I’m an American. I’m proud to be an American. I enjoy our freedoms and believe that our republican (with a little ‘r’) form of government is worthy of emulation. However, I’m not prone to believe that we can bully the rest of the world into that emulation based upon any claim of ‘moral superiority’. Any U.S. citizen should be very wary of holding ourselves up as a ‘moral’ example to the world. We have a history and the world is no longer afraid to throw it in our face. Within our own borders, our history and our national conscience can be found a mirror image of the world around us; lying just beneath a thin veneer of chauvinistic dogma. And, every now and again, human ugliness rises to the surface. We’re just as guilty as the rest. I propose, however, that this is the wrong sales approach for the ‘American Way of Life.”

 

 

Within a national history less than 240 years old, are found terrorism, racial genocide, religious persecution and ethnic cleansing …. and many within the last century; while we, as a country, held ourselves up as ‘the land of the free’. You match the name with the crime: Rosewood, Nauvoo, Oklahoma City, and Manzanar.
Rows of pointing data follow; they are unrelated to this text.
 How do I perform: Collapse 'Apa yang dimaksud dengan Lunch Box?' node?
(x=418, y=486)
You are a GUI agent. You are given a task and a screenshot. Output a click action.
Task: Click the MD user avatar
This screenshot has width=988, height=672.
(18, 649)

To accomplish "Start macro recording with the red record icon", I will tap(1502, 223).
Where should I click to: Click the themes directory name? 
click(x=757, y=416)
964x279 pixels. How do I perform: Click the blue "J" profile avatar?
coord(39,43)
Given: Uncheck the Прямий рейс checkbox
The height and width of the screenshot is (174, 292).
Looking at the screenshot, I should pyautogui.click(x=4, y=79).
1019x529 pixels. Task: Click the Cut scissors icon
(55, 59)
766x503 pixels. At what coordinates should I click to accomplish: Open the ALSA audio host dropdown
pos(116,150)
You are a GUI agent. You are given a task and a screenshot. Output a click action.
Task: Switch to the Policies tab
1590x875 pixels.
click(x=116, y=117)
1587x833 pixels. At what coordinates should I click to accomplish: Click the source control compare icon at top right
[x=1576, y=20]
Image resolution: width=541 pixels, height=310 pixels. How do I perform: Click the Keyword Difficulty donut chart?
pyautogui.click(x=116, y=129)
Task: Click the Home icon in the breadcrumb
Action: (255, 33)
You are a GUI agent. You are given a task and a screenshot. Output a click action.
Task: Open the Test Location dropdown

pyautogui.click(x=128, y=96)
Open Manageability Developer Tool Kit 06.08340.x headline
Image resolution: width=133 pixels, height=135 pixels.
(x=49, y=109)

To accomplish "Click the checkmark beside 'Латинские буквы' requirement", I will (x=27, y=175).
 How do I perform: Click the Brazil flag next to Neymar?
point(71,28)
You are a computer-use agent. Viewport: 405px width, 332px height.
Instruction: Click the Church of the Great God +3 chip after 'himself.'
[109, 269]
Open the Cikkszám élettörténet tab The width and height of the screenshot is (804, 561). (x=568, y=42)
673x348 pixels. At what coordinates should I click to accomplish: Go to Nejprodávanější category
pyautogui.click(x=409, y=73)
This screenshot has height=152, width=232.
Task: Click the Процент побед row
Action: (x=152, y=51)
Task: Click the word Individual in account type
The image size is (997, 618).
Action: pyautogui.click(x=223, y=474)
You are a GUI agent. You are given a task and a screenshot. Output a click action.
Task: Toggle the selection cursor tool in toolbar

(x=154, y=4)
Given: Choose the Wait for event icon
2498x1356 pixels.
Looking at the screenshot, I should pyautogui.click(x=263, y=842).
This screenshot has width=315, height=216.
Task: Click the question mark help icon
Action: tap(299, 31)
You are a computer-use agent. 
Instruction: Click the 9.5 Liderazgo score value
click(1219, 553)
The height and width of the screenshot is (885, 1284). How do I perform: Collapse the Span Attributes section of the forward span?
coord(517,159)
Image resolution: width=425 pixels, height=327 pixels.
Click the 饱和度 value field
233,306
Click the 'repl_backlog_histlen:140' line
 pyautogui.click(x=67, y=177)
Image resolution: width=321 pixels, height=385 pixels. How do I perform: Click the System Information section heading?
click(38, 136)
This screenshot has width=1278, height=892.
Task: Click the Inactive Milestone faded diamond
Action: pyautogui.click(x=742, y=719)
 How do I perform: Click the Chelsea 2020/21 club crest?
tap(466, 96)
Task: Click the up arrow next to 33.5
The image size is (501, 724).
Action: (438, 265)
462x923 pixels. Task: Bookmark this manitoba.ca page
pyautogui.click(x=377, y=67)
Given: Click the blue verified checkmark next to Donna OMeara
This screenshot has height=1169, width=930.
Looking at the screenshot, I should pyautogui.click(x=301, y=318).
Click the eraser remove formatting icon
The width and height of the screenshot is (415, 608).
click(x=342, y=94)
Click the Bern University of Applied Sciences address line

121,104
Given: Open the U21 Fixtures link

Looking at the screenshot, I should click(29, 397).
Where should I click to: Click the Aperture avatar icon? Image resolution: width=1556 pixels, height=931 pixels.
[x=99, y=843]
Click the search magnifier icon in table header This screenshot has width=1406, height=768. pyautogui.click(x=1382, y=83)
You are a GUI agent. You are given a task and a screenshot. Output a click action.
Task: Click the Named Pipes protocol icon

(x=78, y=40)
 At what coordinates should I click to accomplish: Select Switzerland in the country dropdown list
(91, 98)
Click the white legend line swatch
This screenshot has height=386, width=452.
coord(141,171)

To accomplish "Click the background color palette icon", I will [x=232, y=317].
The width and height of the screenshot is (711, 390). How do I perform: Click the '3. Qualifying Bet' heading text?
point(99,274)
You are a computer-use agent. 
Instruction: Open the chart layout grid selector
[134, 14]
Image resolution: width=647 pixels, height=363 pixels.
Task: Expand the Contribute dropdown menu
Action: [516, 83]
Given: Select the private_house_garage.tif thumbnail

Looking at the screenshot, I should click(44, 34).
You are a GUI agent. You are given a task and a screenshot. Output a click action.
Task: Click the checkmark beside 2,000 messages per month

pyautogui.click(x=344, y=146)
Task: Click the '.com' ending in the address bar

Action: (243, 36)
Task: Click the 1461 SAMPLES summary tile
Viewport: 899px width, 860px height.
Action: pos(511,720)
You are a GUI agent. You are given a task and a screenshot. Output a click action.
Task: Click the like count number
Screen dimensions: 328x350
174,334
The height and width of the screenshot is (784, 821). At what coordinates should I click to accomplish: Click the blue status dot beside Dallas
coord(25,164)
George Santayana said it. “Those who do not learn from history are doomed to repeat it.” Repeat it we have and repeat it we probably will again, for each of these ‘crimes against humanity’ grows from the very human frailties of greed, distrust and fear. We are an aggregate of every poor, frustrated and malcontented element the rest of the world has ever expelled from its borders; hardly an asset that we would wish to put forward as an example. Yet there is hope within the very fabric of the flag in which we wrap ourselves as ‘Americans’.

 

 

We must constantly remind ourselves that it is only our ‘rule of law’ that protects us from greater anarchy. It is our Constitution, that miraculous document written before steam, electricity or electronic commerce, that guards us from constant political chaos. The very threads of the individual freedoms woven into that document are as much the lifelines to our individualism as they are the warp and woof of the national fabric.

 

 

If we view areas of the world, such as the Balkans, Equatorial Africa and the Middle East as examples, the United States, as a political entity, ought not to have survived its infancy. We inhabit a geographic area 3000 miles wide, encompassing lifeless deserts, towering mountains, seemingly endless shorelines, verdant plains and virgin forests; small identifiable entities bound inexplicably into a single economic union. And, we have populated it with every major ethnic, cultural, racial and religious faction in the world; all woven into that shimmering tough fabric of many colors we call ‘the Americans’.

 

 

Despite our own historical visits to the dark-side of humanity, the United States is still the place to which the world’s ‘unwanted’ continue to emigrate. We may, among our other firsts, be the only nation where our population celebrates both its diversity and its national identity in, virtually, the same breath. I’ve never heard of Pakistani-Britons or Japanese-Peruvians, yet both countries have fairly large contingents of immigrants. Within our shores and borders, we celebrate Asian, Hispanic and Middle-Eastern cultural infusions, yet these groups choose to blend together as much as they stand apart, calling themselves Asian-Americans, Hispanic-Americans and despite all our attempts at genocide … Native-Americans. What is it about this place we call America? What is its magic?

 

 

The magic is in the very people who make up ‘America’. For every example of cruelty are a hundred examples of kindness. From each spotlit demonstration of injustice reflect a thousand examples of self-sacrifice. For each individual who would destroy our way of life in a senseless act of terror are a million who believe that, while admittedly imperfect, it is the best on earth and each works to make it even better for all Americans; even our most vocal detractors.

 

 

The Framers didn’t know the magic they had wrought. Within the Constitution lies the strength of America. Dissent is protected; for it prevents the majority from become a tyrant. Diversity is welcomed; for it nourishes our national character. Our history may be spotted with the same stains as other lands, but at least we try very hard not to make the same mistake twice. Now, that trait is worthy of emulation.